Chapitre 23



Dans la cour, Kerensky faisait des allers-retours entre la remise et la maison. Il avait trouvé des planches, des sacs pleins, quelques briques, du bois de chauffage… Un tas de bric-à-brac s'amoncelait près de la porte. Quand Simon rejoignit Georgi avec les enfants, il ne s'arrêta pas mais déposa son fardeau dans les bras du Suisse.

- "Génial !" grommela ce dernier en pliant sous le poids du sac que le Russe venait de lui passer. "C'est quoi, ça ?"
- "Maïs" répondit Kerensky en ressortant de la remise. "Pas terrible, mais à défaut de sacs de sable… c'est lourd donc ça nous intéresse."
- "Argument recevable, camarade…"

Picasso intervint alors :

- "Qu'est-ce que tu voulais que je fasse, Simon ?"
- "Tu vas faire très attention à ne pas te faire coincer, mais tu m'as l'air d'être un excellent fureteur, je te fais confiance. Je voudrais que tu te glisses pour nous dire où en sont les autorités. Je te laisse le choix de la méthode mais reviens avec l'information.

Le garçon hocha la tête :

- "Ca, glisser entre les pattes des flics et des militaires réunis, c'est mon rayon ! Je ne fais que ça !"
- "Ne fais pas trop le malin. Ils sont autrement plus virulents que ceux que tu sèmes tranquillement à Santiago." Le prévint Simon très sérieusement.

Picasso hocha la tête et gagna la grille. Solana s'apprêtait à le rejoindre mais Simon attrapa sa main :

- "Hep, pour une fois, je vais vous séparer les perruches ! J'ai besoin de toi ici.

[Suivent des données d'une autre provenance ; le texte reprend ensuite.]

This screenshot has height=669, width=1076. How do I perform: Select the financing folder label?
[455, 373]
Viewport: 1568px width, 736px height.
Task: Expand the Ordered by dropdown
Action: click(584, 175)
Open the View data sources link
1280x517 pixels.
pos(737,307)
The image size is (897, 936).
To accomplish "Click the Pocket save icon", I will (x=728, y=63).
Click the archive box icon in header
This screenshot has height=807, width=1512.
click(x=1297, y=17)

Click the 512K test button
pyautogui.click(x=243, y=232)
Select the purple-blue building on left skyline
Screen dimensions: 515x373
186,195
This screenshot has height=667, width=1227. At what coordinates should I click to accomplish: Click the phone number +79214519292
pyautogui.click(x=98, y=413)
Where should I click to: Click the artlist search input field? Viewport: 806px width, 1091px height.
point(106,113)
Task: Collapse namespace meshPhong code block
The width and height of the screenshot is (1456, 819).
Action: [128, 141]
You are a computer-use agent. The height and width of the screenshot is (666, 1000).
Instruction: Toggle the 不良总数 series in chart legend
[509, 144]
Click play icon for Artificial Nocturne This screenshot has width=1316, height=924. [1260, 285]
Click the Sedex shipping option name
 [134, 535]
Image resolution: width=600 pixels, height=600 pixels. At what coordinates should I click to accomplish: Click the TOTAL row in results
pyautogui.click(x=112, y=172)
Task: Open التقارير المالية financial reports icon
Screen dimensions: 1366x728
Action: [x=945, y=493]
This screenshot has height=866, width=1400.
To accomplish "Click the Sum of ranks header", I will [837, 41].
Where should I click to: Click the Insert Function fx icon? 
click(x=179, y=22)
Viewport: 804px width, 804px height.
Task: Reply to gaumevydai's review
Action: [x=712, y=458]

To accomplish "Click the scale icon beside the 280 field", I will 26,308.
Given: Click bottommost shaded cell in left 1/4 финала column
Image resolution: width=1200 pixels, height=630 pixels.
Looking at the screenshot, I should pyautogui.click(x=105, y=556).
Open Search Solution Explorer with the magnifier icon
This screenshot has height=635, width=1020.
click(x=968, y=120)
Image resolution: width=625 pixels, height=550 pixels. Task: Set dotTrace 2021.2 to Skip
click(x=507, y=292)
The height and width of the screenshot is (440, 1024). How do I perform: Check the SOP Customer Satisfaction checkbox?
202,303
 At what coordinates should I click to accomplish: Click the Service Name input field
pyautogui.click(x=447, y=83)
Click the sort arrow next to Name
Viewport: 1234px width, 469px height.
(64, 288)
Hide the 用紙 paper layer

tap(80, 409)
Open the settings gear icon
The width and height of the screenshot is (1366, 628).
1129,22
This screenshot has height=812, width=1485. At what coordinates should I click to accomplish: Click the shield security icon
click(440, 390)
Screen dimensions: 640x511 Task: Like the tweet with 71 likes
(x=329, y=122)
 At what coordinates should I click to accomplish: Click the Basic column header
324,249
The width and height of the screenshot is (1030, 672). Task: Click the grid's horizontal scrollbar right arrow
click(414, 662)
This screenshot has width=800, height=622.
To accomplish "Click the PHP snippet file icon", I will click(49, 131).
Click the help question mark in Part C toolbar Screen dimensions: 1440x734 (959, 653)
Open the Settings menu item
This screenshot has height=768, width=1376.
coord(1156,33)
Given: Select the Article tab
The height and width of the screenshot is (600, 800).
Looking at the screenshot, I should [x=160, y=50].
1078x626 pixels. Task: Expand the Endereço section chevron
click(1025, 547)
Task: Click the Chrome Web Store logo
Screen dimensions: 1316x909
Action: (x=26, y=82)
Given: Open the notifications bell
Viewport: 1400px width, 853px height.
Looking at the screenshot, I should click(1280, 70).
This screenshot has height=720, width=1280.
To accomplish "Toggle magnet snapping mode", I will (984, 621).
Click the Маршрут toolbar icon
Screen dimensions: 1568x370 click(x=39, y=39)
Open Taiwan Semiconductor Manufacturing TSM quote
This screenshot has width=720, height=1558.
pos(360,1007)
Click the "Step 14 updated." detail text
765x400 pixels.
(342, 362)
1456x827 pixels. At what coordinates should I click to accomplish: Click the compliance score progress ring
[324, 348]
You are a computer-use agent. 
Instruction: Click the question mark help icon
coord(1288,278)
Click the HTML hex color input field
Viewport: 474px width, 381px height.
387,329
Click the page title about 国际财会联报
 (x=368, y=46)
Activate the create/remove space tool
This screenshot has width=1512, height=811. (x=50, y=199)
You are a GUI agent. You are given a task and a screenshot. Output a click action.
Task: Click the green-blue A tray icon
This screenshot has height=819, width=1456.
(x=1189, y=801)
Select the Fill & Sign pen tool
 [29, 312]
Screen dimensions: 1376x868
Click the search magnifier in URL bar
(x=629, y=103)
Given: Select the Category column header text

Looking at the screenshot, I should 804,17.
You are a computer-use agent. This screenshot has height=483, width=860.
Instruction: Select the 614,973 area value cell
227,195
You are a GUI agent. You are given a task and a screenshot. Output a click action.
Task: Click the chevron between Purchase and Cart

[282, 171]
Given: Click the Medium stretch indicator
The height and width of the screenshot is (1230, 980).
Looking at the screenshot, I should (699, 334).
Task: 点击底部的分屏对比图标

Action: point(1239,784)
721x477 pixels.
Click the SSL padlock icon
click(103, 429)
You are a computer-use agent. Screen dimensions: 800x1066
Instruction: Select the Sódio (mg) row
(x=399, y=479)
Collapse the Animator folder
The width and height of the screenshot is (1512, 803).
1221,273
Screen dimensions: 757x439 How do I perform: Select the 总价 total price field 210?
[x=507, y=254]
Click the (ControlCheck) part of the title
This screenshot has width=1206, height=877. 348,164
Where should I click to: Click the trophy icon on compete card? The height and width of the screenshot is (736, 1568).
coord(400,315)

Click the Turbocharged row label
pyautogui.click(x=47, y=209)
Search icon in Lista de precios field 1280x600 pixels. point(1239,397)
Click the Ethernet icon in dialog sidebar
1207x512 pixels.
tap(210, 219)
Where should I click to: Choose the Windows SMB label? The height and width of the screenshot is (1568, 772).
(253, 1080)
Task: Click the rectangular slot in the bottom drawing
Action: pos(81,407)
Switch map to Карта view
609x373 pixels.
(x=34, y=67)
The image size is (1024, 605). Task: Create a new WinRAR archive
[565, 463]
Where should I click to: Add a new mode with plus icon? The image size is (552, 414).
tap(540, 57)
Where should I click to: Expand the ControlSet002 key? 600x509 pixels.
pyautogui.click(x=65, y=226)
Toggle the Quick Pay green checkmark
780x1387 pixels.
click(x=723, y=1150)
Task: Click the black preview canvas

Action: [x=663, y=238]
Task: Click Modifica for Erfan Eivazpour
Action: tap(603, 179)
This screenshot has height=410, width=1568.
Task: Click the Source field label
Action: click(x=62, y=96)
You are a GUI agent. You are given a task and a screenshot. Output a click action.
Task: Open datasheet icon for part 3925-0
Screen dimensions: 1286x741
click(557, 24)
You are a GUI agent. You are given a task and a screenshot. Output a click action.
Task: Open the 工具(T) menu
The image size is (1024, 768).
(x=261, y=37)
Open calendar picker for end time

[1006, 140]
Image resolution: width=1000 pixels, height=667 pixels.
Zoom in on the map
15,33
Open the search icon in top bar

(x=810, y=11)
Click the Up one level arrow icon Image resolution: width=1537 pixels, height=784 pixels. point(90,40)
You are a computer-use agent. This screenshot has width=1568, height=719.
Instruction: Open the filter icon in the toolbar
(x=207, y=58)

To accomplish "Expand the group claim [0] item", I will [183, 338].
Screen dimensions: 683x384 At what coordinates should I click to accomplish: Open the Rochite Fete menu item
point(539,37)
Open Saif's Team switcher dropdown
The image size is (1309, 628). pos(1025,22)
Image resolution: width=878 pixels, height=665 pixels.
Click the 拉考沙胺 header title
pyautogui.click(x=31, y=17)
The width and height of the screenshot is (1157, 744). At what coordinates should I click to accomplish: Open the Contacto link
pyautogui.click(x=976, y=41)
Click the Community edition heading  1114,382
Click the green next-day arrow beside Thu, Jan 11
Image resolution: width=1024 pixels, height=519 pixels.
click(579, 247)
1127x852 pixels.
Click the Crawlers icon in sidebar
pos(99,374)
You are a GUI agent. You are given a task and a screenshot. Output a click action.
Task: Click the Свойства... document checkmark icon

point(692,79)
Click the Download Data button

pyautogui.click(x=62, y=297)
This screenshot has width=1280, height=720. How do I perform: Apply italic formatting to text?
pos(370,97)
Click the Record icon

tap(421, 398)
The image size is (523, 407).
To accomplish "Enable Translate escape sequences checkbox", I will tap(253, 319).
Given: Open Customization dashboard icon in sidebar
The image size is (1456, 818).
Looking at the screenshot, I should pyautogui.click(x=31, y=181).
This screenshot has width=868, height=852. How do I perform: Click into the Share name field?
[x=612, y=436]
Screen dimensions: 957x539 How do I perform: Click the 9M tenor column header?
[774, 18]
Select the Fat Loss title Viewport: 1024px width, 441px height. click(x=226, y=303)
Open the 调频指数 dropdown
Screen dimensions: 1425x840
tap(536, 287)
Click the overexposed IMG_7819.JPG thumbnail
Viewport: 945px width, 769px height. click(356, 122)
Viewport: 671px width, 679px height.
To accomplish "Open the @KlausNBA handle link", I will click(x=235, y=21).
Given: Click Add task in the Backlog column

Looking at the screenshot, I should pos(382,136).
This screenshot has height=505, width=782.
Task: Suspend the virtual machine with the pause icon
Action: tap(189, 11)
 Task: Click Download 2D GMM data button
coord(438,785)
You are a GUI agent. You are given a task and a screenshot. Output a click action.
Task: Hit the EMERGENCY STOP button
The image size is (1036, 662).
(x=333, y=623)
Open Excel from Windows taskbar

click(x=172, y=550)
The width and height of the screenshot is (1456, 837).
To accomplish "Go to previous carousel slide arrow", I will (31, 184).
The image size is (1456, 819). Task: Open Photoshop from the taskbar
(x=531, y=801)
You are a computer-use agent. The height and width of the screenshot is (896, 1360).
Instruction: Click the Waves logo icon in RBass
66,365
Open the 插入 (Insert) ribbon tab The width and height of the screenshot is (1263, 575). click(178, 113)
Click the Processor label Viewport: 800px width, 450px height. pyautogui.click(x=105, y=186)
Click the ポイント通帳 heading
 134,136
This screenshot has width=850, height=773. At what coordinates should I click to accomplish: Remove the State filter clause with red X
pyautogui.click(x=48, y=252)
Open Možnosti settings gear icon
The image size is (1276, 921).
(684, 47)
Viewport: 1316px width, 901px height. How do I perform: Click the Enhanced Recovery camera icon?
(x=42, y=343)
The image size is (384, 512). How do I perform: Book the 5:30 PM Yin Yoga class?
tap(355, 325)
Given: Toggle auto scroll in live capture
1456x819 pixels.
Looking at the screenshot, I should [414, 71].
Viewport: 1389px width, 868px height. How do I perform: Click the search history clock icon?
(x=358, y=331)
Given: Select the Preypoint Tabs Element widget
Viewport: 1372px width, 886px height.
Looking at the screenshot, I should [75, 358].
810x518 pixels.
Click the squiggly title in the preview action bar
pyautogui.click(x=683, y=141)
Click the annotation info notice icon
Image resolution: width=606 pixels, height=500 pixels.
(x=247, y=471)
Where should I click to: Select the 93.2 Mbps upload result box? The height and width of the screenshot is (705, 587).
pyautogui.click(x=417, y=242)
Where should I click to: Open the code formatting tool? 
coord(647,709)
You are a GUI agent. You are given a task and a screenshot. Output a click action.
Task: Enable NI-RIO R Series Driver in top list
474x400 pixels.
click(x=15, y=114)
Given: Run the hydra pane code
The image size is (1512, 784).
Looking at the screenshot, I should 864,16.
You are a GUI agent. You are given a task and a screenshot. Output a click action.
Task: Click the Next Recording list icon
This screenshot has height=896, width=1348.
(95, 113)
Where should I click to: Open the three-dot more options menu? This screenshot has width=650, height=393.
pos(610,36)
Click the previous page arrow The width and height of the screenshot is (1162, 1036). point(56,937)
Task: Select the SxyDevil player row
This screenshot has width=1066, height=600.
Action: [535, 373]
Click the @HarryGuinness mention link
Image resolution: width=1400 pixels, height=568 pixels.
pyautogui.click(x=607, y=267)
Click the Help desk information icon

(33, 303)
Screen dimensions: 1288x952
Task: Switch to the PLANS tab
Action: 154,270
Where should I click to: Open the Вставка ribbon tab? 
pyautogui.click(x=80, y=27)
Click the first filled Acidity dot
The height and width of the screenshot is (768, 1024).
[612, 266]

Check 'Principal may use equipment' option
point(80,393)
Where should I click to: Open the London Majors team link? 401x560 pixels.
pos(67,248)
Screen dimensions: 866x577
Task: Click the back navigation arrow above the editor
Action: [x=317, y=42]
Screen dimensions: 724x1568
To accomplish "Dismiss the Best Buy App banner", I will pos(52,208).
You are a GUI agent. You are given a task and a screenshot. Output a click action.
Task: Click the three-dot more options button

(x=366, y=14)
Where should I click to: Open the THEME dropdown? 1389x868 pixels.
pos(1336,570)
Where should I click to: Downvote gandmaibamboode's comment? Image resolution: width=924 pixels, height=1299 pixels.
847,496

Allez, en route, il faut qu'on emmène tout ce fatras devant la porte d'entrée avant qu'on se fasse traiter de fainéants par ce grand escogriffe communiste."

Alors commença un ballet incessant entre la cour et le couloir. Simon, Solana et Georgi entassaient ce qu'ils trouvaient derrière la porte. Après quelques allers-retours durant lesquels il n'y avait aucun bruit dans la maison, le bruit du marteau reprit dans la pièce où Georgi et Simon avaient laissé Largo et Joy. Ils échangèrent un regard complice.

Simon, Kerensky et Solana terminèrent enfin. Ce qui avait pu être entassé derrière la porte était en place mais ils savaient que l'amoncellement hétéroclite avait beau être impressionnant, il ne résisterait pas longtemps à un assaut en règle. Une fois de plus, ils se retrouvèrent dans la pièce principale, un peu désœuvrés. Il n'y avait rien à faire d'autre qu'attendre. Pour s'occuper, Kerensky entreprit de ranimer le feu qui menaçait de s'éteindre. Simon se dirigea de nouveau vers le couloir. Georgi se retourna :

- "Lâche leur les baskets."

Simon s'arrêta et fit face au Russe :

- "Qu'est-ce qui te dit que ce sont eux que je vais voir ?"
- "Je te connais trop : tu as la curiosité chevillée au corps. Tu ne peux pas t'empêcher de te demander où ils en sont…"

Le Suisse haussa les épaules, percé à jour :

- "Parce que toi tu ne te poses pas la question peut-être ?"

Le Russe crut pouvoir masquer le voile qui passa dans son regard mais c'était mal connaître les talents d'observation de Simon :

- "Tiens, toi aussi, tu vois bien… Mais je ne suis pas sûr que ce soit de la pure curiosité… J'ai l'étrange intuition que tu te trouves personnellement impliqué dans cette histoire ?"
- "Simon !" gronda le Russe avec ce ton qui suffisait généralement à le faire taire.

Exceptionnellement, ce fut vain.

- "Ca ne prend pas cette fois, camarade. Qu'est-ce qui se passe avec Joy ?"
- "Il ne se passe rien. Tout ce que tu crois voir est le fruit de ton imagination mal placée."
- "Ne me prends pas pour une bille Georgi. Il y a une liste longue comme le bras de trucs qui clochent dans votre comportement à tous les deux ! Tu ne serais pas un tout petit peu en train de t'attacher plus que de raison à notre miss CIA nationale ?"
- "Non. Je m'inquiète parce que je la trouve moins pro que d'habitude, c'est tout."
- "Ben voyons ! Vous êtes bien faits du même bois tous les deux ! N'empêche que je doute que ton attitude l'aide à mettre de l'ordre dans ses idées. Maintenant, ce que j'en dis…" conclut Simon avant de quitter la pièce.

Depuis le seuil, il jeta sans se retourner :

- "Au fait, c'est Ana que j'allais voir depuis le départ alors ma curiosité mal placée, elle est plutôt moins tenace que ton obsession !"

Avant que Georgi puisse répondre, la porte de l'entrée s'ouvrit avec fracas : Picasso entra, hors d'haleine et claqua la porte derrière lui.

- "Aïe, je sens les emmerdements qui arrivent au grand galop" observa Simon oubliant sa destination première.

Picasso commença, ses phrases hachées par le manque d'air :

- "Ils sont là… pas loin…deux rues… "
- "Du calme." Le tempéra Georgi. "Il vaut mieux que tu prennes une minute pour reprendre ton souffle plutôt que de mettre un quart d'heure à nous expliquer ce que tu as vu sans qu'on ne comprenne rien."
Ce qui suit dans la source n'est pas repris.